Fedorov destacou, em sua postagem, algumas conquistas de sua equipe durante os seis meses em que esteve no cargo. Entre elas, a desativação dos sistemas Starlink utilizados pelas forças russas, a isolação da Crimeia ocupada e uma transformação “impopular, mas extremamente importante” das Forças Armadas.

A demissão de Fedorov provocou reações imediatas, levando alguns cidadãos a convocar um protesto pacífico em Kyiv para a manhã de quinta-feira. A mudança ocorre logo após a aceitação da renúncia da primeira-ministra Yulia Svyrydenko pelo parlamento, após um ano à frente do governo.

Nova nomeação e prioridades do governo

O CEO da Naftogaz, Serhiy Koretsky, foi indicado como o novo primeiro-ministro, conforme anunciado pelo presidente do parlamento ucraniano, Ruslan Stefanchuk. Zelenskyy já havia mencionado a necessidade de se preparar para o inverno e fortalecer os esforços para garantir um cessar-fogo como prioridades imediatas do novo governo.

Dmytro Koziatynskyi, veterano de guerra e um dos organizadores de protestos nacionais no verão passado, manifestou-se nas redes sociais, afirmando que “não é mais possível tolerar o que está acontecendo com nosso governo”. Ele convocou a população para se reunir na Praça Franko, às 9h01, e demonstrar ao presidente a insatisfação com as constantes mudanças no governo e a substituição de ministros eficazes por oportunistas.

Daria Kaleniuk, cofundadora e diretora executiva do Centro de Ação Anticorrupção, uma importante organização de controle em Kyiv, também planejou participar do protesto, conforme reportado pelo Kyiv Independent.

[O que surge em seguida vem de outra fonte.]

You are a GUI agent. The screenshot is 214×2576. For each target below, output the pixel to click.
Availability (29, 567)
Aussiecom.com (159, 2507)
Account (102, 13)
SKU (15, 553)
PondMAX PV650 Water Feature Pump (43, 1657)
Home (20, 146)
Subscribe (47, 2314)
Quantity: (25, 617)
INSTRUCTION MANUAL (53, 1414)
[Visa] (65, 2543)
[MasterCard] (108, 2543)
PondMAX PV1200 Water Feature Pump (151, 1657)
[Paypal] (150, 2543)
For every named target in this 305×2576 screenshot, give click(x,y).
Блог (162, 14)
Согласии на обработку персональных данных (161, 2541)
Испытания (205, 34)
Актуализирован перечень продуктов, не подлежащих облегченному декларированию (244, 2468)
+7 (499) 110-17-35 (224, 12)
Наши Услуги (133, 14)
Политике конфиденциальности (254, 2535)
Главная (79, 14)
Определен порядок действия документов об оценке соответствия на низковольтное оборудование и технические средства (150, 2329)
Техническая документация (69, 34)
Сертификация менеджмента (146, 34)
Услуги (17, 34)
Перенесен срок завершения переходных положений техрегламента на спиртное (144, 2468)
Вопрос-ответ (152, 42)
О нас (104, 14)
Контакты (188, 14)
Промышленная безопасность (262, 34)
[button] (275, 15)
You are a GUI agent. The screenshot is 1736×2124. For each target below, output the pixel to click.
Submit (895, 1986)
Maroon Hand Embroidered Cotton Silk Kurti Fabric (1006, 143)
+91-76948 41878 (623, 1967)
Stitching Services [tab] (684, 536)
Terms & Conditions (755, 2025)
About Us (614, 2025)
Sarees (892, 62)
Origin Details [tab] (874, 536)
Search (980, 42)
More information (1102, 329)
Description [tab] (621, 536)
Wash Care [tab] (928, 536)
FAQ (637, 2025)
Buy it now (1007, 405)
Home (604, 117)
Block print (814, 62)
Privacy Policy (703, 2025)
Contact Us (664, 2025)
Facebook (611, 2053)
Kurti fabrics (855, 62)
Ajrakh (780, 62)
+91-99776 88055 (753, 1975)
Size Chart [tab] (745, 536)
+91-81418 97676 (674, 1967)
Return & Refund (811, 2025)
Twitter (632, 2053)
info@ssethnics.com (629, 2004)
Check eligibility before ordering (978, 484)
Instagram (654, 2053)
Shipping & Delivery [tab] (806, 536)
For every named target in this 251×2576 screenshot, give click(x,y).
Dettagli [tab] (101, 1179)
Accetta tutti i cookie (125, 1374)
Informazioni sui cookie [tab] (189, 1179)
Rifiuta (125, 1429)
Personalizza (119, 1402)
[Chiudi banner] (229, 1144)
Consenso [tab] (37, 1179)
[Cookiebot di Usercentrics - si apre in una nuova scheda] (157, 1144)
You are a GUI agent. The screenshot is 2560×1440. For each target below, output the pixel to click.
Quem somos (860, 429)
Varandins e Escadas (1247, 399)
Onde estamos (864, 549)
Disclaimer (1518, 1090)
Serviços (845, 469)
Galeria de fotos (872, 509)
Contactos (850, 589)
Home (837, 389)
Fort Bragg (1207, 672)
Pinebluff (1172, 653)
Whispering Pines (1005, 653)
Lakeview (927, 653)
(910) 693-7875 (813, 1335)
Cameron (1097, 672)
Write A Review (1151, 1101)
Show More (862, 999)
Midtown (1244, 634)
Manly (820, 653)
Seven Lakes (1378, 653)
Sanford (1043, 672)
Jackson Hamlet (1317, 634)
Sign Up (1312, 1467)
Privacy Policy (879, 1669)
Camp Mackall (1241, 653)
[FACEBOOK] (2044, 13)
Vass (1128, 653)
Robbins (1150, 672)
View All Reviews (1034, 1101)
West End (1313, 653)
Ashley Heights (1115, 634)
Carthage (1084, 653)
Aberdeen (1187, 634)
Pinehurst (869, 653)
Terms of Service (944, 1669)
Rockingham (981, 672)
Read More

Impacto das mudanças no contexto da guerra

A Ucrânia intensificou seus ataques a infraestruturas energéticas e ativos militares russos, com foco em refinarias de petróleo em grandes cidades, como parte de uma estratégia para aumentar o custo econômico do conflito e enfraquecer as forças russas no sul do país. Especialistas em defesa e estrategistas consideram a campanha de drones da Ucrânia como crucial para estancar o avanço militar da Rússia, embora alertem que os sucessos em ataques profundos aumentam o risco de escalada no conflito.

O anúncio da mudança de estratégia política, feito por Zelenskyy no último domingo, pegou muitos de surpresa, especialmente em um momento em que a Ucrânia parece ter revertido o curso da guerra nos últimos meses. O presidente afirmou que cada área prioritária da política externa será atribuída a uma pessoa específica com experiência significativa, capaz de implementar o que se espera tanto a nível de liderança quanto por parte do povo ucraniano.